A sermon by Jaco B. ten Hove, co-minister,
Paint Branch Unitarian Universalist Church – Oct. 31, 2004

The Jewish invention of the prophetic in Hebrew scriptures (says) that he or she who loses sight of the poor insults one’s maker, (but) he or she who is in solidarity with the poor exalts one’s maker. (Proverbs 14:31.) Biblical folk, you can look it up.

-Cornel West, in an interview about his new book, Democracy Matters (www.alternet.org/story/20017)

PRELUDE We Will Build a Land B. Zanitti/C. McDade
David Chapman, pianist and music director

WELCOME & ANNOUNCEMENTS Jim Flaherty, worship associate

CALL TO WORSHIP Jaco B. & Barbara W. ten Hove, co-ministers

HYMN #389 Gathered Here
Children may leave for Religious Education/Exploration activities.

MOMENT OF MINDFULNESS

INTONATION De Colores D. Arkin/Spanish folksong

FLAMING CHALICE DEDICATION Leo Jones, worship associate

SPECIAL MUSIC Minstrel Man L. Hughes/M. Bonds
Muriel Morisey, vocalist

READING O Young and Fearless Prophet S. R. Harlow, 1885-1972

HYMN #276

SERMON Wrestling Less With Angels Than With Prophets
Jaco B. ten Hove

HYMN #170 We Are a Gentle, Angry People

SHARING OF JOYS AND SORROWS

SILENCE, REFLECTION OR PRAYER

OFFERTORY Allerseelen (All Soul’s Day) R. Strauss

CLOSING WORDS

RESPONSE #123 Spirit of Life C. McDade

EXTINGUISHING THE CHALICE

POSTLUDE March of the Dwarfs E. Grieg


FLAMING CHALICE DEDICATION ­ SOCIAL JUSTICE AT PBUUC – LEO JONES

Many years before the members of our denomination covenanted to “affirm and promote . . . justice, equity, and compassion in human relations,” which is the second principle of our faith, the liberal religious community that would later become the Paint Branch Unitarian Universalist Church included members who committed much of their time and energy to the support of social justice issues.

In 1957, members of the congregation set out to desegregate the maternity wards at the Prince George’s Hospital.
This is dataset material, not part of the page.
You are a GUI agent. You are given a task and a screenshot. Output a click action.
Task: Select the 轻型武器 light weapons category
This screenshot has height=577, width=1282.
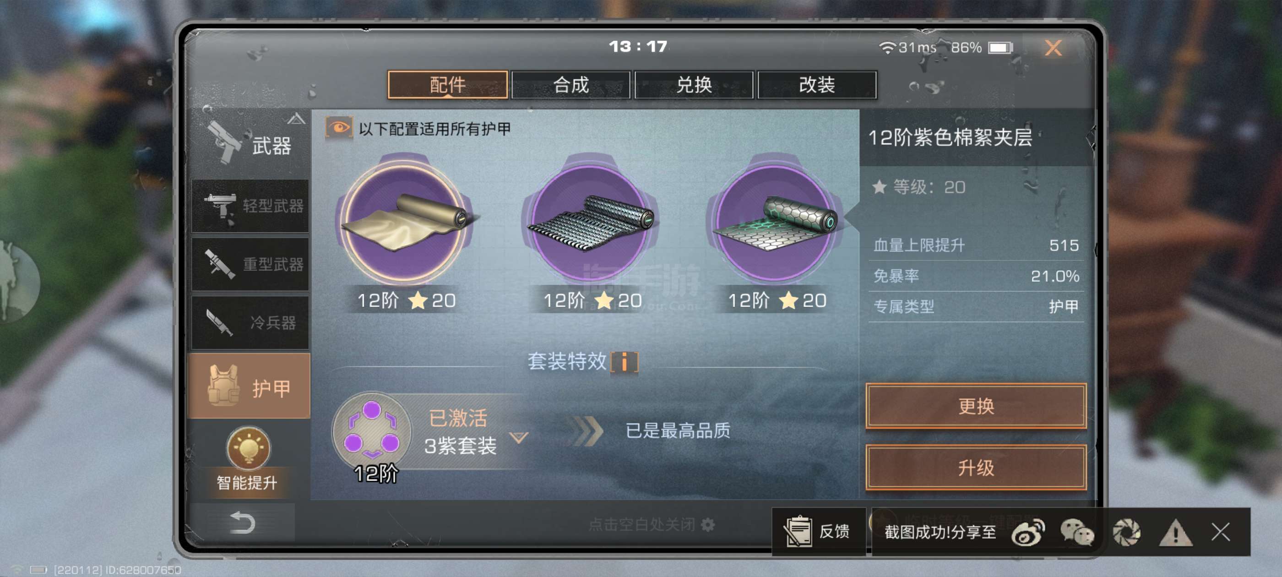click(x=250, y=206)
African-American mothers were kept so far from the nursery in which their newborns were housed that they could not breast feed. Led by the church’s first minister, the late Dave Osborn, several members of the congregation and its partner the NAACP protested, were arrested, and spent nights in jail. They planned their strategy in the Riverdale photography studio of church member Roy Hart, who later was elected to the Maryland General Assembly.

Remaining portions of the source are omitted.